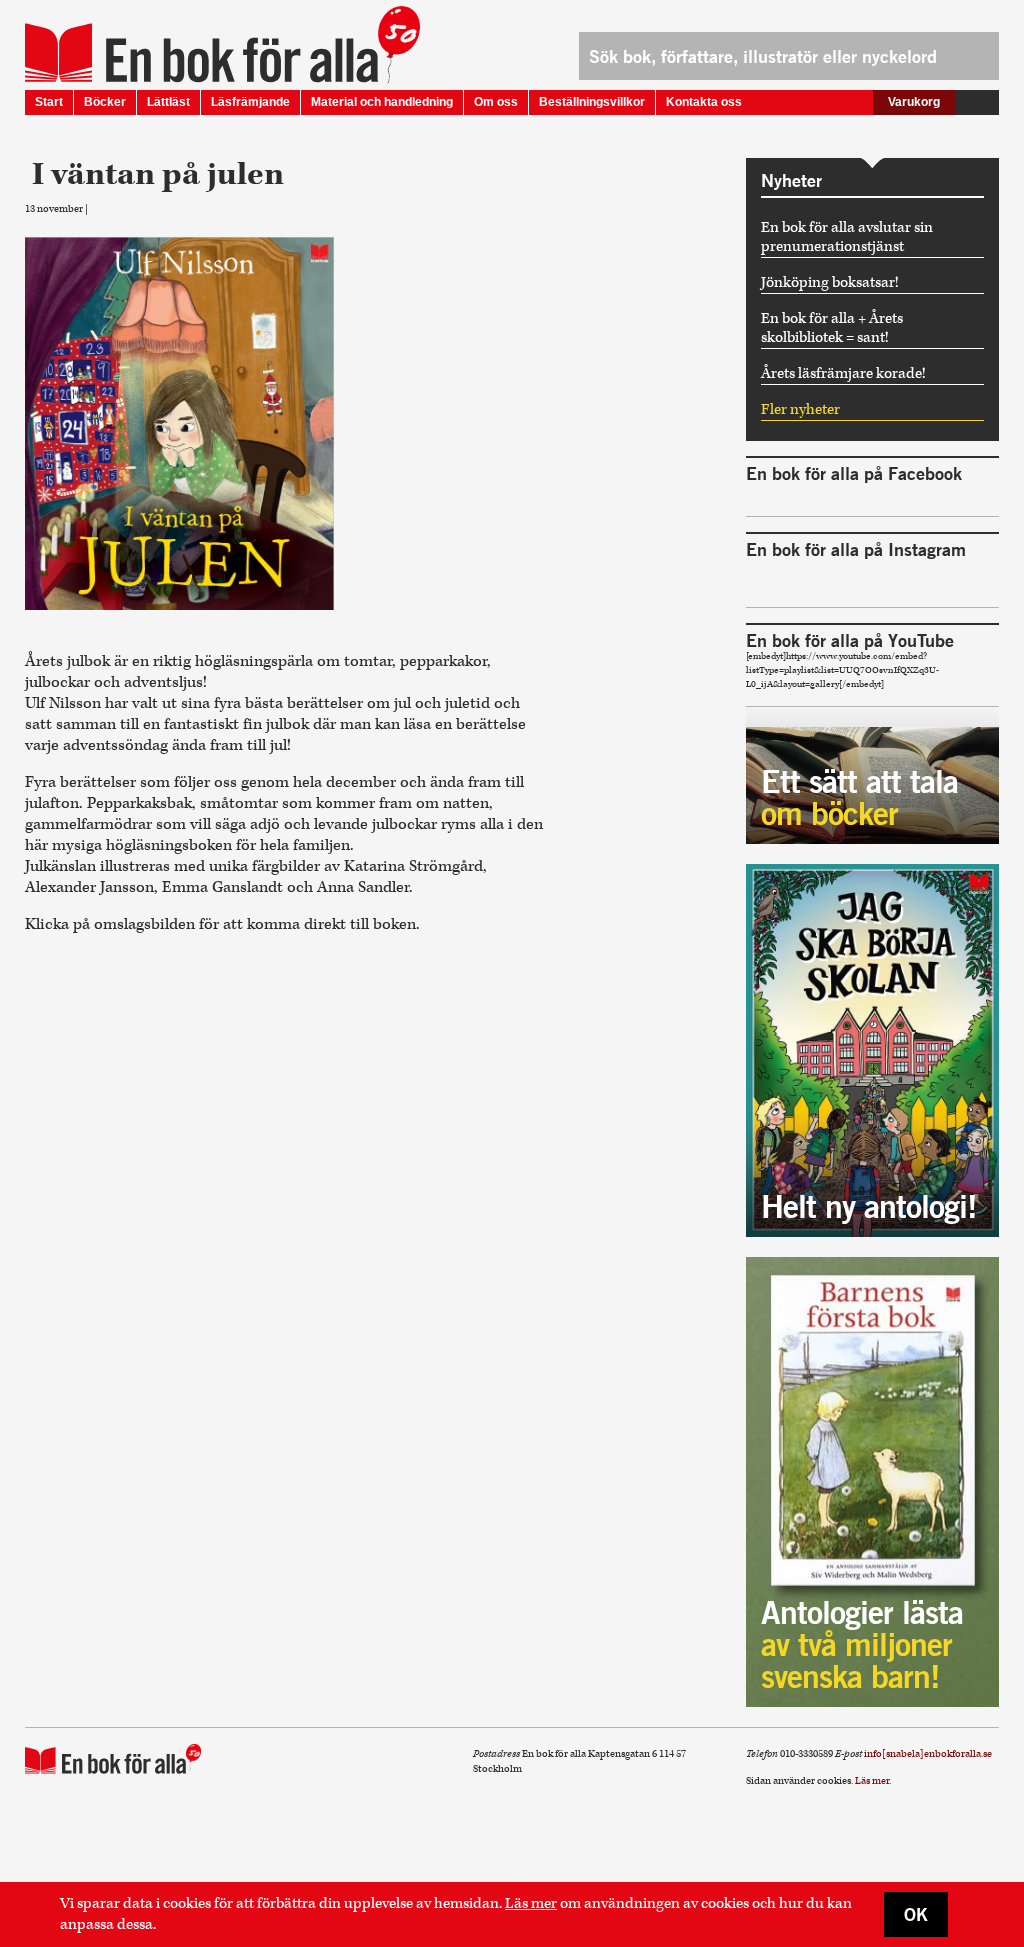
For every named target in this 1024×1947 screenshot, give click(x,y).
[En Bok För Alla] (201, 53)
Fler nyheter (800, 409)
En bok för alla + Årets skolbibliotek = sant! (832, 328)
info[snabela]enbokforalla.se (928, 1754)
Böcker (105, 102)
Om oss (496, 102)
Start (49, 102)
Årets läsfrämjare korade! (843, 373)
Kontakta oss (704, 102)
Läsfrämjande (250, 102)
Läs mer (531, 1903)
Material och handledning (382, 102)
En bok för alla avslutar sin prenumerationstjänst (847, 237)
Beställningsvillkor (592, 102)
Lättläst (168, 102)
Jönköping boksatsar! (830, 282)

=======

Work out how many lines in the entries contain "Årets" and give that number alone.

2